16nm Finfet ARM SoCs On The Market This Year.

ARM says there is a possibility that ARM-based SoCs made on TSMC’s 16nm finfet process will be out on the market later this year. Asked when he thought the first 16nm finfet ARM implementations will hit the market, Pete Hutton, evp and president of ARM’s product group, tells me: “We’re squinting at this year.” This is significant because of the delay to Intel’s 14nm process which is not expected to produce processors for the market until Q3. It may also have some bearing on Altera’s rumoured considerations on whether to move back to TSMC after flirting with a move to Intel for 14nm foundry.

TSMC has been saying, recently, that it has practically closed the gap in process technology with Intel. These statements met with initial scepticism but it now, it seems, there could be some truth in them.
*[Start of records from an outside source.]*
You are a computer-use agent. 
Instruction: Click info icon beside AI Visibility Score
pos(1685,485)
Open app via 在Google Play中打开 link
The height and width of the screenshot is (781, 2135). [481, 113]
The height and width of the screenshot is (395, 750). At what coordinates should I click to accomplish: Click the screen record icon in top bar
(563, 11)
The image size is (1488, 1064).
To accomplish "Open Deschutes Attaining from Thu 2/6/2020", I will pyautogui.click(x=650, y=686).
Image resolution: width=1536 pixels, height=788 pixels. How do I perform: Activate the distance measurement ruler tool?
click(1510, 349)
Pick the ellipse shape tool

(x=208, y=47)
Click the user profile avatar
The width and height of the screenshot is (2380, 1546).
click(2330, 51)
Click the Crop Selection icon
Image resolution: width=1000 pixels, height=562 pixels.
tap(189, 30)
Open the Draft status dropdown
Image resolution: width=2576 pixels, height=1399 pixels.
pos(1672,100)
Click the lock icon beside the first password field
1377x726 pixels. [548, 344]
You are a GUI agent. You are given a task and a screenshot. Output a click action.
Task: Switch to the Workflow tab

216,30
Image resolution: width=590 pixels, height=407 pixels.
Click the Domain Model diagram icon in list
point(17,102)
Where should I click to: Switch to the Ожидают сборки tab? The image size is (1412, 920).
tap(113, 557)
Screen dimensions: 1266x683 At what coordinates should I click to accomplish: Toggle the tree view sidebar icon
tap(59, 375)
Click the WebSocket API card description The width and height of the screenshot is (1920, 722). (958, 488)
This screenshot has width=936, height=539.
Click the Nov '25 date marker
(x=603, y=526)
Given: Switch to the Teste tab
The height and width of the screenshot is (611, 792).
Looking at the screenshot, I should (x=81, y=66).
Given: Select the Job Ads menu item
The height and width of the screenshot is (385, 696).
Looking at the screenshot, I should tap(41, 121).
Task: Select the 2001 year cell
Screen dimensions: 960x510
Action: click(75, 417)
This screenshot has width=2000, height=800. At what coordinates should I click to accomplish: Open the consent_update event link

If so, it bodes ill for Intel’s server business which needs a competitive edge just when server revenues are trickling into ARM for the first time.

“Our first partners are starting to get their first results,” says Hutton

Hutton sees the server market as a 50 million unit a year opportunity and ARM aspires to a 5-10% market share by 2017.

This year it sees itself gaining a ‘single digit percentage’ market share.

Asked if the collapse of Calxeda has had any effect on ARM’s momentum in servers, Hutton replied: “It’s unfortunate for them. We’ve hired a few of their guys. They tried to go with 32-bit but the market really wants 64-bit and those guys are getting traction.”

A major plus for ARM’s move into servers is the launch of AMD’s ARM-based server offerings. “Their experience in this space is a real advantage,” said Hutton.

However, the biggest advantage ARM has in the server space is the opportunity it gives customers to customise their ARM-based server SoCs.

Intel just provides a ready-made chip and peripherals and the customer can take it or leave it – but if an ARM core is used a customer can tailor the SoC precisely to his requirement.

With the big datacentre operators – Microsoft, Amazon, Facebook, Google et al – increasingly drawing up their own server specs which they then bung over to the Taiwan OEMs for implementation, the customisation opportunity is becoming more valuable.

Asked what he thought of the characterisation that the heavy-lifting in servers needs to be done by Intel processors while lighter tasks can be left to ARM processors, Hutton replied:

“I’d say that’s an Intel characterisation. ARM-based solutions can use multiple high performance cores for heavy-lifting.”

Indeed, ARM partner Applied Micro has a server chip which uses eight 64-bit ARM cores each running at 3GHz.